Abstracts of 4th Annual UKMF Scientific Meeting on 07-Feb-2003
Clinical and immunological results of MAGE vaccination
Pierre van der Bruggen1,2, Yi Zhang1,2, Pierre G. Coulie1, Aline van Pel1,2, Christophe Lurquin1,2, Didier Coleau1,2 and Thierry Boon1,2.
1Unit of Cellular Genetics, University of Louvain, Brussels,
Belgium, B-1200
2Ludwig Institute for Cancer Research, Brussels Branch, Belgium,
B-1200.
Shared tumour-specific antigens such as those encoded by gene MAGE-3 were used for small-scale therapeutic vaccination trials of melanoma patients with detectable disease. The vaccines consisted of an antigenic peptide, a protein, a pox family recombinant virus (ALVAC) carrying a MAGE-3 sequence, or dendritic cells pulsed with an antigenic peptide.
The results of a number of MAGE-3 peptide, protein, and recombinant virus trials can be briefly summarized as follows. No significant toxicity was observed. Complete or partial clinical responses were observed in about 10% of the patients, and an additional 10% showed tumour regressions of lesser clinical significance. Tumour regressions occurred more frequently with regionally than with distantly metastatic melanoma. They often became noticeable only after several months of vaccination and, when they became complete, this often took several additional months. Responses were often mixed, with some metastases progressing at a time where others were clearly regressing.
The 20% rate of tumour regressions that was observed appears to be well above the rates of spontaneous regressions that have been reported, and we are therefore inclined to conclude that the regressions are caused by the content of the vaccine. But 80% of the vaccinated patients fail to display any detectable regression. This failure could be due to two major causes that are not mutually exclusive: a failure of the vaccine to induce a significant T cell response or a resistance of the tumour to immune attack. To establish which of the two is the major cause of failure, it is essential to establish whether there is a correlation between the observation of a T cell response against the vaccine antigen and the observation of tumoural regression.
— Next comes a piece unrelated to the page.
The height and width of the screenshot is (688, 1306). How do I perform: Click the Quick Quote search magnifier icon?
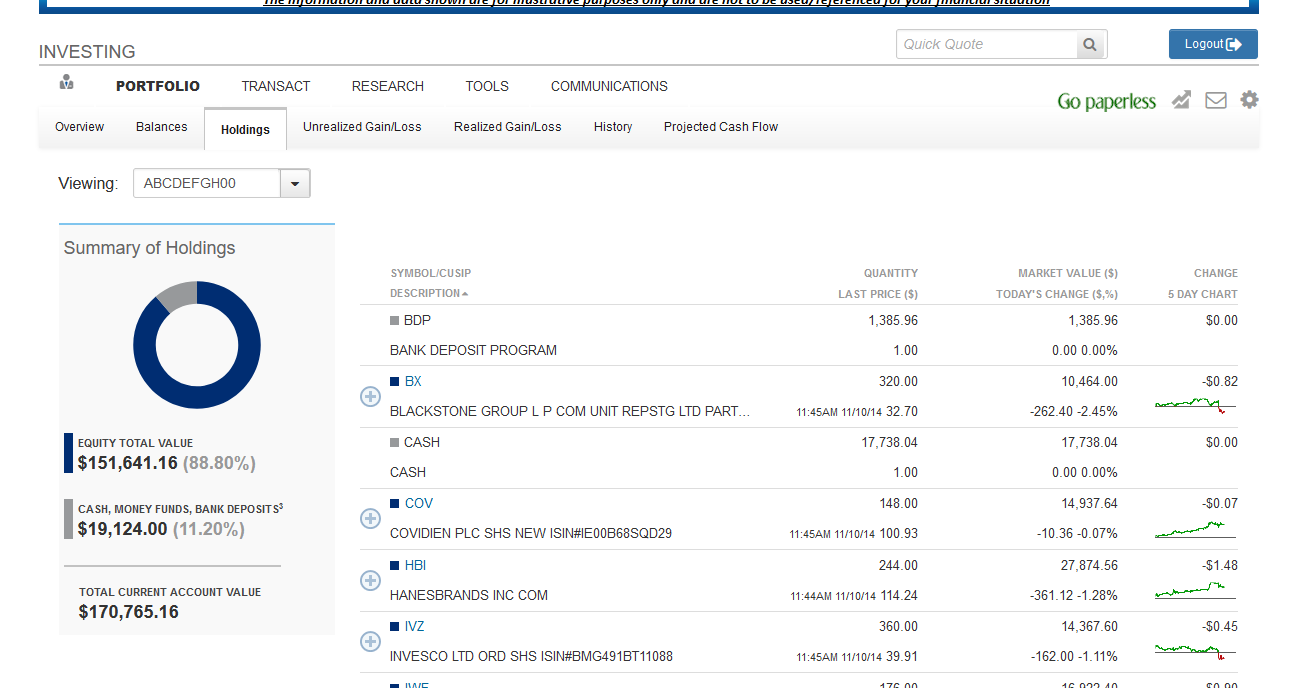pyautogui.click(x=1090, y=45)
If only those patients who show tumour regression show CTL responses, this will suggest that the induction of CTL responses is limiting.
To detect anti-MAGE-3.A1 T cell responses, we resorted to an in vitro restimulation with the antigenic peptide in the presence of IL-2, IL-4 and IL-7, before labelling with tetramers. In order to evaluate precursor frequencies, these "mixed lymphocyte-peptide cultures" (MLPC) were carried out in limiting dilution condition.
Tetramer-positive cells were sorted and cloned. The specificity of the CTL clones was verified, and their TCR sequenced. Using this approach we found weak CTL responses in some of the patients who showed tumour regression after vaccination with peptide or recombinant ALVAC. The CTLp frequencies in the blood vary from 3 x 10-5 to 6 x 10-7 of the CD8 cells. These responses were usually monoclonal, and clonotypic PCR performed directly on PBMC confirmed the low CTLp frequencies. We have observed anti-MAGE-3.A1 CTL responses in 5/10 regressor patients and only in 1/14 progressors, leaving open the possibility that a correlation will be found between clinical and immunological responses. Such a correlation has not yet been demonstrated. If this correlation is established, it will indicate that, under our conditions of vaccination, the induction of an anti-MAGE T cell response is the main limiting factor for clinical success. It will then be important to find modalities of vaccination that induce better T cell responses. CTL responses by patients vaccinated with dendritic cells incubated with peptide MAGE-3.A1 have been reported, and preliminary results suggest that these responses are polyclonal, with higher CTL frequencies than in patients vaccinated with peptides. If this is confirmed, it will be crucial to examine whether such vaccinations with dendritic cells induce better clinical responses. HLA-DP4 multimers containing a MAGE-3 peptide have recently been obtained and used to analyse patients injected with this HLA-class II restricted peptide.